Loving and understanding Thomas’ stubbornness, which surely we also share, and then his complete and immediate capitulation, of which we are also capable, we might only wish that Thomas had been willing to believe the friends with whom he had lived and worked during their time with Jesus. At least for ourselves in our own worshipping communities, it is probably important to believe in the goodness and the witness of one another, without receiving a direct tap on the shoulder from on high. How much we have to learn from one another’s spiritual journeys and derailments. At least, we can check our tendency to discard opinions or dedications or motives that differ from our own.

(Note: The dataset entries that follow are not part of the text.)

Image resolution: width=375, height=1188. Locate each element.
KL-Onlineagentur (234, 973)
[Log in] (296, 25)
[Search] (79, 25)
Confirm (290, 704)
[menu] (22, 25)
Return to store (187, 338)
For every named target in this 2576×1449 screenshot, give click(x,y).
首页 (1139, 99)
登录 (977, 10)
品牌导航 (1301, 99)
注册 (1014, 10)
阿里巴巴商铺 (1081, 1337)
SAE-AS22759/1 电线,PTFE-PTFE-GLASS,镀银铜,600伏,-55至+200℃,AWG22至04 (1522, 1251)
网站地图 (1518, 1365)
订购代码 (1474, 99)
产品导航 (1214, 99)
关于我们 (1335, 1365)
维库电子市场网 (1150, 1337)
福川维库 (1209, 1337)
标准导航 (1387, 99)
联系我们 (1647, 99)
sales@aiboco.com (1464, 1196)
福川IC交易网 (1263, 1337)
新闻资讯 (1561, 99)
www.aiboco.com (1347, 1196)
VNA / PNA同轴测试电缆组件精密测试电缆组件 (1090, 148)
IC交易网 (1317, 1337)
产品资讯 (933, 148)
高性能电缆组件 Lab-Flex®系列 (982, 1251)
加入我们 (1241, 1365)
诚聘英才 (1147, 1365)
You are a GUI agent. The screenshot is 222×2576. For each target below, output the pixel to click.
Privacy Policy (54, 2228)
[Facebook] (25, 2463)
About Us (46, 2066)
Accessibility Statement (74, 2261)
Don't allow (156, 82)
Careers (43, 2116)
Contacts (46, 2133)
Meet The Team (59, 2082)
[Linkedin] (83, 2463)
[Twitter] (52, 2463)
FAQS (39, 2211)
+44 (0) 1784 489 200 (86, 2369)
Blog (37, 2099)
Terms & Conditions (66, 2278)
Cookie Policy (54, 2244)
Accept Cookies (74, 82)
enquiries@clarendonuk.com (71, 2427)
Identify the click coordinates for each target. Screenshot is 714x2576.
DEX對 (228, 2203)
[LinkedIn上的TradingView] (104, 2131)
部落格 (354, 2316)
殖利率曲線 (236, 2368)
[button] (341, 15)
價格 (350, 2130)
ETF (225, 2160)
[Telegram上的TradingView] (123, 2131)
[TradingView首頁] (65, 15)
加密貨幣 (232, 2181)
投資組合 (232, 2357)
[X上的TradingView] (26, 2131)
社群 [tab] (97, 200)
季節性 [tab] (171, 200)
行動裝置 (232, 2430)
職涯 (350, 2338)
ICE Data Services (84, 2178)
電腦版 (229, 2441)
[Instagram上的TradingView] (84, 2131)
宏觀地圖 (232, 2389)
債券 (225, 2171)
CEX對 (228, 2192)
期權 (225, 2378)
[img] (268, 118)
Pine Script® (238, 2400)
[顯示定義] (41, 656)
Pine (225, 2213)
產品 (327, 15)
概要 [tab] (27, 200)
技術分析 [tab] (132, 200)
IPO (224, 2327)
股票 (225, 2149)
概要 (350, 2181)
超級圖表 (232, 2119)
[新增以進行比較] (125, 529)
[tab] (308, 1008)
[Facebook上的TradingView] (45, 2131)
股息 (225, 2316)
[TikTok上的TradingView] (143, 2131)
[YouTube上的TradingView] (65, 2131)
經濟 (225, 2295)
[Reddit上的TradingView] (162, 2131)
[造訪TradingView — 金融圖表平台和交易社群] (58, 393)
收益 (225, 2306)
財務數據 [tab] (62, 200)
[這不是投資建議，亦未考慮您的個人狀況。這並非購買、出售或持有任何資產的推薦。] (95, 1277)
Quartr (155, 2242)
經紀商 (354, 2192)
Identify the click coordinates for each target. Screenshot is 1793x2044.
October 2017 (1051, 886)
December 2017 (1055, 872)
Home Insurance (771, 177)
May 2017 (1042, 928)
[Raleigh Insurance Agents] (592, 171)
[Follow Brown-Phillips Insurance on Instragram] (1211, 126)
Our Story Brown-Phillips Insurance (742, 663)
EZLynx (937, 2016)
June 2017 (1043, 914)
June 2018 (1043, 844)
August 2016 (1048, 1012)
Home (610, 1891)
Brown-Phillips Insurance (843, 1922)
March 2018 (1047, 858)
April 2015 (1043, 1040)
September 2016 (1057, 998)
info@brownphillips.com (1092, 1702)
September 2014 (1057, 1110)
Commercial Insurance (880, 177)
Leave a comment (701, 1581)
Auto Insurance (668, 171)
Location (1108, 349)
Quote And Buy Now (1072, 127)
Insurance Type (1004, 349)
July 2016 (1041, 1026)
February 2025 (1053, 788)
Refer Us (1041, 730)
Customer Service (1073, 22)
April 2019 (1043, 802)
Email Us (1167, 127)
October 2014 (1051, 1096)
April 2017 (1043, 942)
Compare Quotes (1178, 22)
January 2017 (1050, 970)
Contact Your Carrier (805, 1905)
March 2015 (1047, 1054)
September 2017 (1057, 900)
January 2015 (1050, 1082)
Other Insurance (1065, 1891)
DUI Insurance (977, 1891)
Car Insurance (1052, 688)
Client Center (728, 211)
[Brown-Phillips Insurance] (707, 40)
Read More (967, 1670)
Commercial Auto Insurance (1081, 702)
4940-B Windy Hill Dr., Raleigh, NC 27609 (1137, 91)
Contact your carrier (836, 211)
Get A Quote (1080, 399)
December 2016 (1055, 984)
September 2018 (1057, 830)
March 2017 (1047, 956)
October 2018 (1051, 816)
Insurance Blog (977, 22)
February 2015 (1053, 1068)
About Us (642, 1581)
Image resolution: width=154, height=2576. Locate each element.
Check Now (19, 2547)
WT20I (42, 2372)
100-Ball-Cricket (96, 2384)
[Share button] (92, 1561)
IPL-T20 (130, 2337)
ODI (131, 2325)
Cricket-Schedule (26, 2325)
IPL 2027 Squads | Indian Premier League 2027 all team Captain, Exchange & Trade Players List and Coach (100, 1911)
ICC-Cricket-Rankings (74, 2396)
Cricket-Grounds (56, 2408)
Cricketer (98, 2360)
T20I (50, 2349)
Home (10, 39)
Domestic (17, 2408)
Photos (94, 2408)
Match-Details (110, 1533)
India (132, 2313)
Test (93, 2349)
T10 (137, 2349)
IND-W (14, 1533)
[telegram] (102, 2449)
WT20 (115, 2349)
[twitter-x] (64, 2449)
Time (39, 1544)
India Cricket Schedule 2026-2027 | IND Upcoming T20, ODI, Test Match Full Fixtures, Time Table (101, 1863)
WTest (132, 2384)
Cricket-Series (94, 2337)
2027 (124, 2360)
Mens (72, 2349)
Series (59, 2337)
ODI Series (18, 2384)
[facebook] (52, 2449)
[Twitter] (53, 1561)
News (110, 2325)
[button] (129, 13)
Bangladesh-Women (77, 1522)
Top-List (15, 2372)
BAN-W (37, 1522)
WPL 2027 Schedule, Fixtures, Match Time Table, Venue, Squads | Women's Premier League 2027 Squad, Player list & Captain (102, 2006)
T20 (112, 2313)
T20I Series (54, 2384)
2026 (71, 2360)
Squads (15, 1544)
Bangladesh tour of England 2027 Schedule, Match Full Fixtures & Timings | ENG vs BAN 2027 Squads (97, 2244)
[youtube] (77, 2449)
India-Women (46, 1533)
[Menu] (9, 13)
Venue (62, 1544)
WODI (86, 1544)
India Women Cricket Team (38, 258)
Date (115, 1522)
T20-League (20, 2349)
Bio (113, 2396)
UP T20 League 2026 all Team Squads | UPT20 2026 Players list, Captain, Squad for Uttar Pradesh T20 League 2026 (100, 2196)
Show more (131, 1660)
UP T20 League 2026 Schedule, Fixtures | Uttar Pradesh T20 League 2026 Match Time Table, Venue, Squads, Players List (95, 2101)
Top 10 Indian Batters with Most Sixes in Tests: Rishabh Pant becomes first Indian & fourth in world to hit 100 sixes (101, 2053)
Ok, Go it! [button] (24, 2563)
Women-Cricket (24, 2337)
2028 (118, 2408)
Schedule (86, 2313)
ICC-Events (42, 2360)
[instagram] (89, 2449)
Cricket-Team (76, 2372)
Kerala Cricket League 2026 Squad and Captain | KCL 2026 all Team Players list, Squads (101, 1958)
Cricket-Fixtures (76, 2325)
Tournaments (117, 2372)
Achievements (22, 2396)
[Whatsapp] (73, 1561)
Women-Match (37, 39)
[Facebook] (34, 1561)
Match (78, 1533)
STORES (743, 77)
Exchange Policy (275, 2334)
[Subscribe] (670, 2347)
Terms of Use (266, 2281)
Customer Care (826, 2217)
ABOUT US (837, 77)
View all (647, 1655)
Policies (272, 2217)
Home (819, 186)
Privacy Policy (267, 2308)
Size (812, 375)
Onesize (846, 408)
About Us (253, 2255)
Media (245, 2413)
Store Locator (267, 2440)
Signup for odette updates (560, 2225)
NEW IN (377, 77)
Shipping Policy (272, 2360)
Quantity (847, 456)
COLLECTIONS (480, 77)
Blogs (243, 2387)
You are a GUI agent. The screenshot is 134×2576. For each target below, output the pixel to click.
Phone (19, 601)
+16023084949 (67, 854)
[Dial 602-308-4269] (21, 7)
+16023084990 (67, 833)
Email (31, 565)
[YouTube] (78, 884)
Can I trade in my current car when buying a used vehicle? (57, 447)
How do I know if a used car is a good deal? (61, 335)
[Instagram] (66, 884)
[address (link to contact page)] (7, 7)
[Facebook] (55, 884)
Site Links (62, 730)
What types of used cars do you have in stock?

And so my question: Now what? In our short passage from Acts, we see the immediate and inevitable response of some who were in that locked room. Summoned before the Sanhedrin, Peter and the other apostles get a taste of the hostility that will shortly lead to the martyrdom of Stephen by stoning. But Peter’s answer is clear: Because of what he has witnessed and because of the power of the Holy Spirit, “We must obey God rather than any human authority.”

Easier said than done. Peter is asserting that his membership in the newly emerging church requires that he follow the life of Christ and in so doing become a part of the body of Christ in this world. Peter is not defying the authorities, he is simply faithful to his witness. Christ and Christ’s body in this world will always suffer the same fate. But to be a witness is to take an active stance. Not aggressive but not passive either. It is to act on principle, to seize the opportunity to make known—in ways that prayer and the strength of community must reveal—the truth of God’s Word and God’s Word made Flesh. So here is another Easter gift—maybe not so much the gift of gumption (although a lot of us are good at that) as the desire for discernment, for fuller faithfulness and more faithful choices, for the energy of witness.

Such choices were being demanded of the seven churches to whom another John was writing in the letter that we call the Book of Revelation. We’re not sure which of two different and horrible persecutions they were enduring, but it’s clear that for them, as for us now, times were hard and full of fear. Once again, peace is offered from the faithful witness, Jesus Christ, who is here clearly empowering them to “be a kingdom,” a community of “priests serving” God. John wants to inspire his readers, fill them with hope that God controls human destiny, and that Christ will come again. John doesn’t know when, but he writes boldly since for him all times are held in the hand of the Lord God who is the first and the last, the one who is and who was and who is to come.

We can bask in Easter resurrection and victory over death, but we are absolutely right in feeling that much remains to be done. There is sometimes a flatness to Easter. We inwardly ask why there is so much joy when so much suffering remains. Our Easter celebration must not discount the pain around us. The point, I think—and this is surely another Easter gift—is the knowledge that God’s triumph is not finished.

The promise of Easter is waiting to be embodied by each of us. Easter challenges us to consider what relationships look like for Easter people. What our own behavior looks like. What issues, locally and globally, can begin to usher in the Kingdom. Being faithful as Easter people means remembering the God who is and who is to come.
Let us pray: Dear Lord, give us the grace and the will to inwardly digest the gifts of Easter so that we may be even more faithful witnesses and so that we and the creation of which we are a part may be transformed by your life-giving spirit and filled with the joy of Resurrection. Amen.